Start of Block
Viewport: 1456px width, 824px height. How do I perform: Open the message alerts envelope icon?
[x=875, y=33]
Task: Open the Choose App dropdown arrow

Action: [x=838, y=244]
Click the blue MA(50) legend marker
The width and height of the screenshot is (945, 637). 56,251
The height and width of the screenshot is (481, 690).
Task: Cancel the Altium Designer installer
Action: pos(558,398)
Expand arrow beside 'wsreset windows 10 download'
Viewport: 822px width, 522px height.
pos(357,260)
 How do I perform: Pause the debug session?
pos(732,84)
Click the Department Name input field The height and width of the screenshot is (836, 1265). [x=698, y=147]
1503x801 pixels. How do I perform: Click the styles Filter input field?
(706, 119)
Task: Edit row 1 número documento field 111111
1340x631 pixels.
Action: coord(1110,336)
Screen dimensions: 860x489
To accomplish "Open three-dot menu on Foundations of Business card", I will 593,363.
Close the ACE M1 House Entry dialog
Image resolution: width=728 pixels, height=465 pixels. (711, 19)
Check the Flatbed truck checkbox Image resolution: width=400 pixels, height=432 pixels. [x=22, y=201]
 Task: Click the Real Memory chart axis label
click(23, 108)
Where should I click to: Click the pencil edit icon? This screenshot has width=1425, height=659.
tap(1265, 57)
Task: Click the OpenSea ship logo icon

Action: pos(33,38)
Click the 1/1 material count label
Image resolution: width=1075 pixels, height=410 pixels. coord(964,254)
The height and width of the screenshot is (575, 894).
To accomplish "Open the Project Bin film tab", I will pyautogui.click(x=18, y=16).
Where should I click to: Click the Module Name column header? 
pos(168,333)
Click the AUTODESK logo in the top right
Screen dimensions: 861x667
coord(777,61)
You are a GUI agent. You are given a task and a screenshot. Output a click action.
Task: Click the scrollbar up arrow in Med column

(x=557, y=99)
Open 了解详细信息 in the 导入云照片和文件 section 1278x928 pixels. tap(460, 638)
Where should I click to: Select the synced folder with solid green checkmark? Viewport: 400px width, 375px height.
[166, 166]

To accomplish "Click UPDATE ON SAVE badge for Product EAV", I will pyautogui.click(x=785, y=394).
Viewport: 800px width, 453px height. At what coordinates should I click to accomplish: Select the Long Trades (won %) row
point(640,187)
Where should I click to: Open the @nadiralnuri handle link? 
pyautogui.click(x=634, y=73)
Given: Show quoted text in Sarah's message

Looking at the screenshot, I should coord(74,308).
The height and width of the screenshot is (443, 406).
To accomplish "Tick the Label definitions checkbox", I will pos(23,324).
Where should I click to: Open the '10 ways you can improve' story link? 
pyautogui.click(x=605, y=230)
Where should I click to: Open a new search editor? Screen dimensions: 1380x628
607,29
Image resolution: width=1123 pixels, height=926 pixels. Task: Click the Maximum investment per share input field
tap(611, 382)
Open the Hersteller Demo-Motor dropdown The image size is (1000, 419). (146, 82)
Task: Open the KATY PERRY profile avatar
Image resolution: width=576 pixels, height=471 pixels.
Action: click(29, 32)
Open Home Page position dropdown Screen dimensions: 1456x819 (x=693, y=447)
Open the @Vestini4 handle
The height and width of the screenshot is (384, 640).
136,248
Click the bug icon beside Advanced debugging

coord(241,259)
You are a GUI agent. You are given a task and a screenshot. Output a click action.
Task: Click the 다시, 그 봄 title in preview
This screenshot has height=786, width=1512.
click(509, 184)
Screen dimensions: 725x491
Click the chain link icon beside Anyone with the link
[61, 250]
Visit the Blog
End of Block
▶ [Aim of the exercise]
When you reach the end of the data above, set it all down again unchanged.

▶ [Expected answer]
Viewport: 1456px width, 824px height. How do I perform: Open the message alerts envelope icon?
[x=875, y=33]
Task: Open the Choose App dropdown arrow

Action: [x=838, y=244]
Click the blue MA(50) legend marker
The width and height of the screenshot is (945, 637). 56,251
The height and width of the screenshot is (481, 690).
Task: Cancel the Altium Designer installer
Action: pos(558,398)
Expand arrow beside 'wsreset windows 10 download'
Viewport: 822px width, 522px height.
pos(357,260)
 How do I perform: Pause the debug session?
pos(732,84)
Click the Department Name input field The height and width of the screenshot is (836, 1265). [x=698, y=147]
1503x801 pixels. How do I perform: Click the styles Filter input field?
(706, 119)
Task: Edit row 1 número documento field 111111
1340x631 pixels.
Action: coord(1110,336)
Screen dimensions: 860x489
To accomplish "Open three-dot menu on Foundations of Business card", I will 593,363.
Close the ACE M1 House Entry dialog
Image resolution: width=728 pixels, height=465 pixels. (711, 19)
Check the Flatbed truck checkbox Image resolution: width=400 pixels, height=432 pixels. [x=22, y=201]
 Task: Click the Real Memory chart axis label
click(23, 108)
Where should I click to: Click the pencil edit icon? This screenshot has width=1425, height=659.
tap(1265, 57)
Task: Click the OpenSea ship logo icon

Action: pos(33,38)
Click the 1/1 material count label
Image resolution: width=1075 pixels, height=410 pixels. coord(964,254)
The height and width of the screenshot is (575, 894).
To accomplish "Open the Project Bin film tab", I will pyautogui.click(x=18, y=16).
Where should I click to: Click the Module Name column header? 
pos(168,333)
Click the AUTODESK logo in the top right
Screen dimensions: 861x667
coord(777,61)
You are a GUI agent. You are given a task and a screenshot. Output a click action.
Task: Click the scrollbar up arrow in Med column

(x=557, y=99)
Open 了解详细信息 in the 导入云照片和文件 section 1278x928 pixels. tap(460, 638)
Where should I click to: Select the synced folder with solid green checkmark? Viewport: 400px width, 375px height.
[166, 166]

To accomplish "Click UPDATE ON SAVE badge for Product EAV", I will pyautogui.click(x=785, y=394).
Viewport: 800px width, 453px height. At what coordinates should I click to accomplish: Select the Long Trades (won %) row
point(640,187)
Where should I click to: Open the @nadiralnuri handle link? 
pyautogui.click(x=634, y=73)
Given: Show quoted text in Sarah's message

Looking at the screenshot, I should coord(74,308).
The height and width of the screenshot is (443, 406).
To accomplish "Tick the Label definitions checkbox", I will pos(23,324).
Where should I click to: Open the '10 ways you can improve' story link? 
pyautogui.click(x=605, y=230)
Where should I click to: Open a new search editor? Screen dimensions: 1380x628
607,29
Image resolution: width=1123 pixels, height=926 pixels. Task: Click the Maximum investment per share input field
tap(611, 382)
Open the Hersteller Demo-Motor dropdown The image size is (1000, 419). (146, 82)
Task: Open the KATY PERRY profile avatar
Image resolution: width=576 pixels, height=471 pixels.
Action: click(29, 32)
Open Home Page position dropdown Screen dimensions: 1456x819 (x=693, y=447)
Open the @Vestini4 handle
The height and width of the screenshot is (384, 640).
136,248
Click the bug icon beside Advanced debugging

coord(241,259)
You are a GUI agent. You are given a task and a screenshot. Output a click action.
Task: Click the 다시, 그 봄 title in preview
This screenshot has height=786, width=1512.
click(509, 184)
Screen dimensions: 725x491
Click the chain link icon beside Anyone with the link
[61, 250]
Visit the Blog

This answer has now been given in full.